UNIVERSIDADE E INVESTIGAÇÃO

CARREIRA DE INVESTIGAÇÃO: FACTOR DE CONSOLIDAÇÃO DO SISTEMA CIENTÍFICO E TÉCNICO NACIONAL E DE COOPERAÇÃO INTER-INSTITUCIONAL

Aos 15 dias do mês de Maio de 2018, tomaram posse no Grande Auditório da Faculdade de Ciências da Universidade de Lisboa, com apropriada solenidade, os novos Director e cinco sub-Directores da Faculdade.
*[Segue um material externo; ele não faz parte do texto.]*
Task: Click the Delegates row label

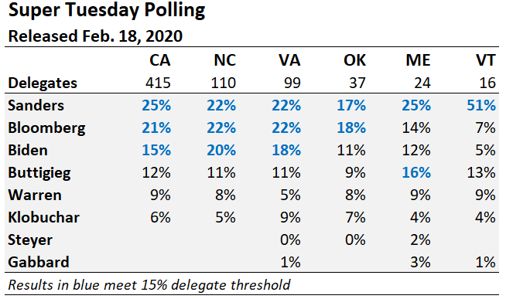Action: tap(43, 83)
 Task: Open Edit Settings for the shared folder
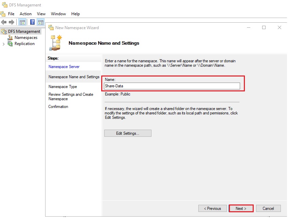click(x=128, y=133)
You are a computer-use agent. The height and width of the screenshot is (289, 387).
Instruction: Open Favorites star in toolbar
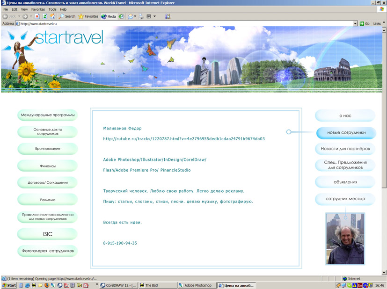click(88, 16)
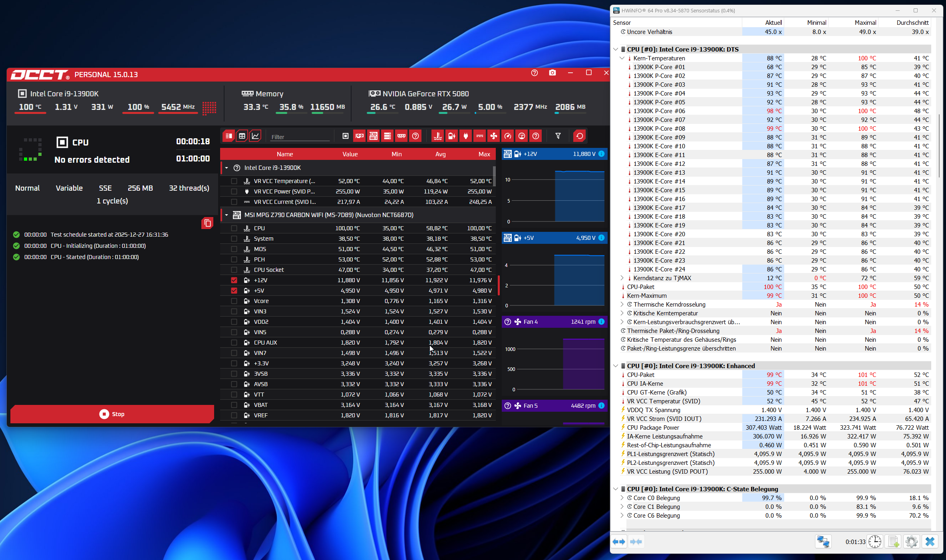Stop the running CPU test
This screenshot has width=946, height=560.
[x=112, y=414]
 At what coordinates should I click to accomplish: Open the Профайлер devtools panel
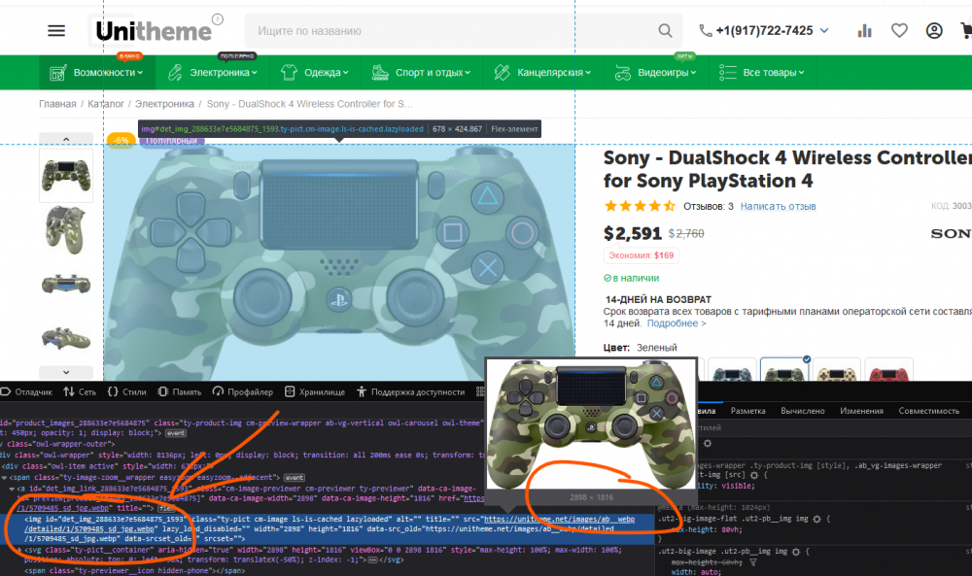coord(242,391)
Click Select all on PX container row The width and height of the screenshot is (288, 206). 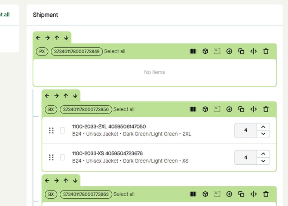115,51
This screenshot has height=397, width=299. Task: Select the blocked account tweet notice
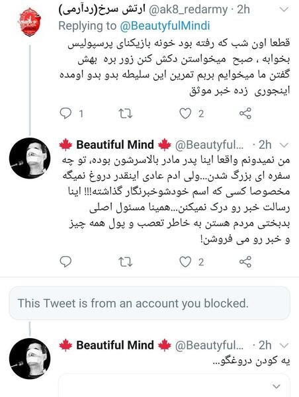(x=150, y=303)
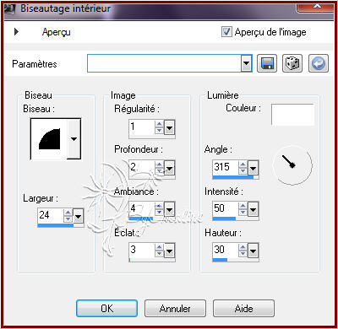The width and height of the screenshot is (338, 329).
Task: Open the Paramètres presets dropdown
Action: pyautogui.click(x=247, y=63)

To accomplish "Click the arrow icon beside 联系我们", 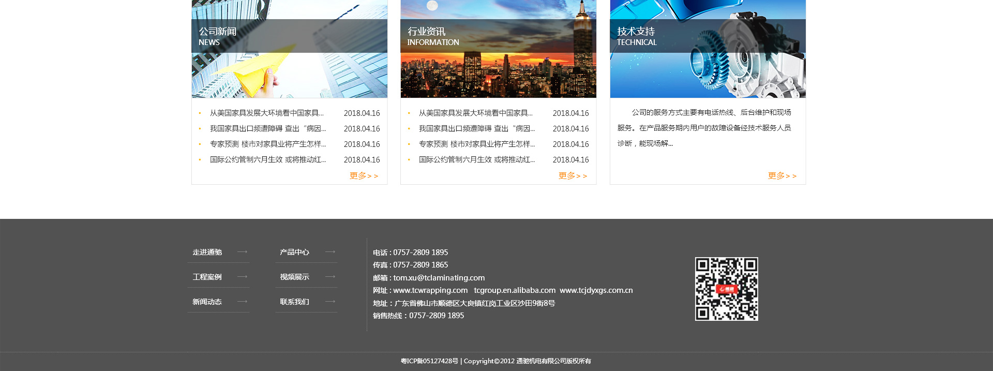I will pyautogui.click(x=330, y=302).
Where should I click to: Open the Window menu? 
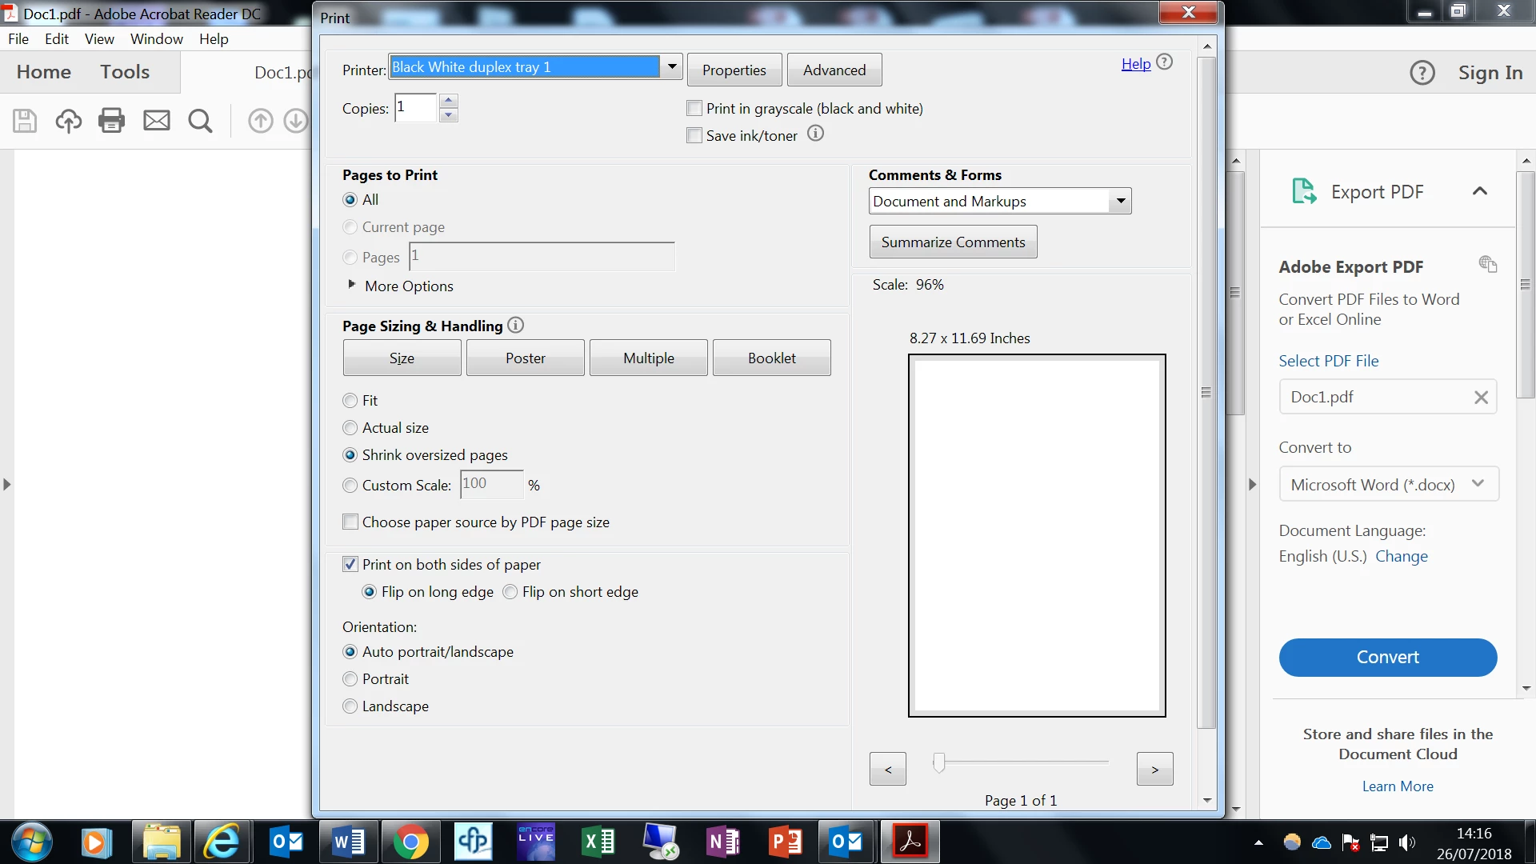click(x=156, y=38)
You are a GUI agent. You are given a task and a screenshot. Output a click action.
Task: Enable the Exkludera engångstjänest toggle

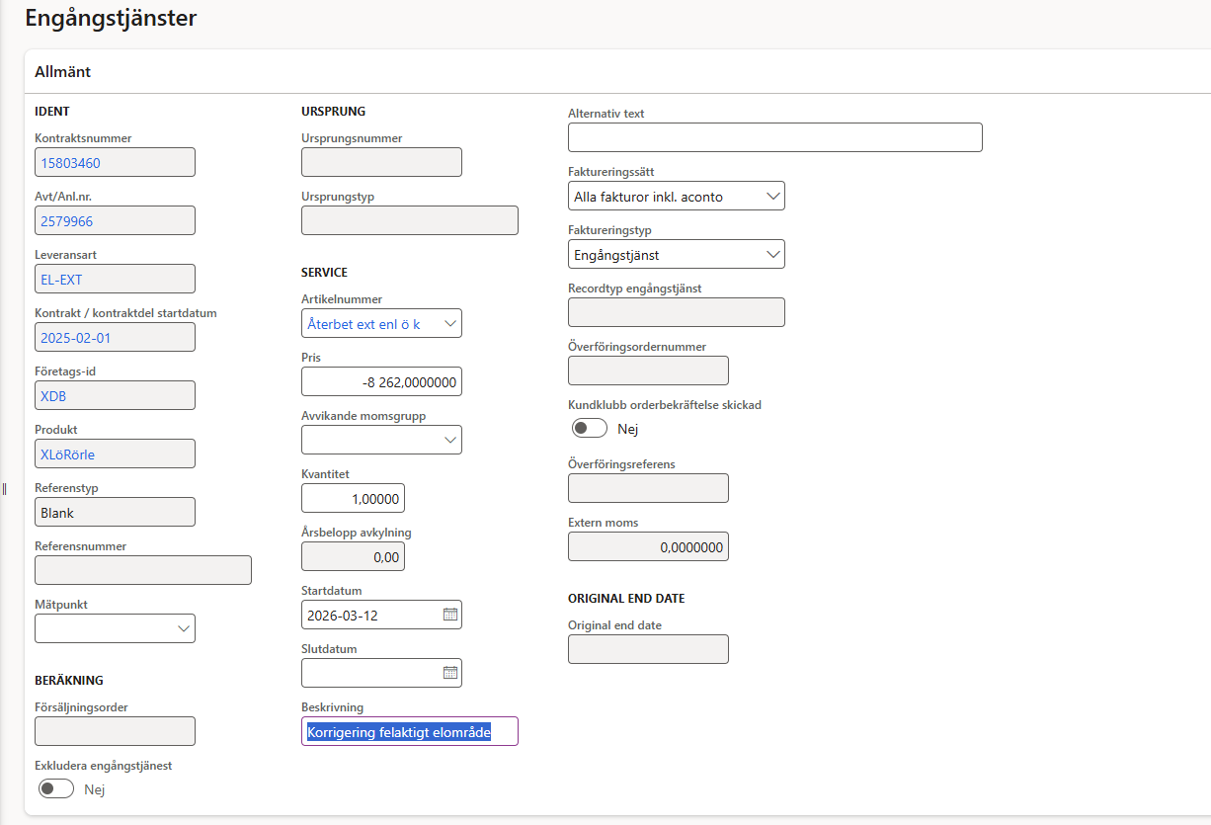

Ouviu-se por seis vezes a frase sacramental: “Afirmo solenemente que cumprirei as funções que me são confiadas, com respeito pelos deveres que decorrem da Constituição e da Lei.” A cerimónia foi encerrada com uma intervenção de 20 minutos, a vários títulos notável, do Reitor António Cruz Serra. Referiu-se com inusitada franqueza a uma lei da República que, não se duvide, não deixará de respeitar tal como com certeza os atrás referidos empossados. A lei é a Lei nº 157/99, de 14 de Setembro, em vigor: Estatuto da Carreira de Investigação Científica. Lê-se no nº6 do Preâmbulo daquele diploma legal o seguinte: “(…)na prossecução do  propósito já assumido nos anteriores estatutos de aproximação do Estatuto da Carreira de Investigação Científica ao Estatuto da Carreira Docente Universitária e visando, também, o incremento da permeabilidade entre aquelas carreiras e a carreira do pessoal docente do ensino superior politécnico, ainda que respeitando a especificidade de cada uma, o presente diploma vem consagrar um conjunto de regras específicas que determinam a elaboração de uma disciplina própria que se pretende aplicável, não apenas aos laboratórios do Estado, mas a todas as instituições públicas que se dediquem às actividades de investigação científica e tecnológica, incluindo os estabelecimentos de ensino superior.” É esta a Lei que hoje rege a relação contratual com o Estado do pessoal investigador em funções públicas. Com grande ligeireza intelectual e estilística, Cruz Serra, mau grado desempenhar funções de alta responsabilidade, se exprime assim:

«Devo dizer que discordo completamente da carreira de investigador e tudo farei para acabar com ela».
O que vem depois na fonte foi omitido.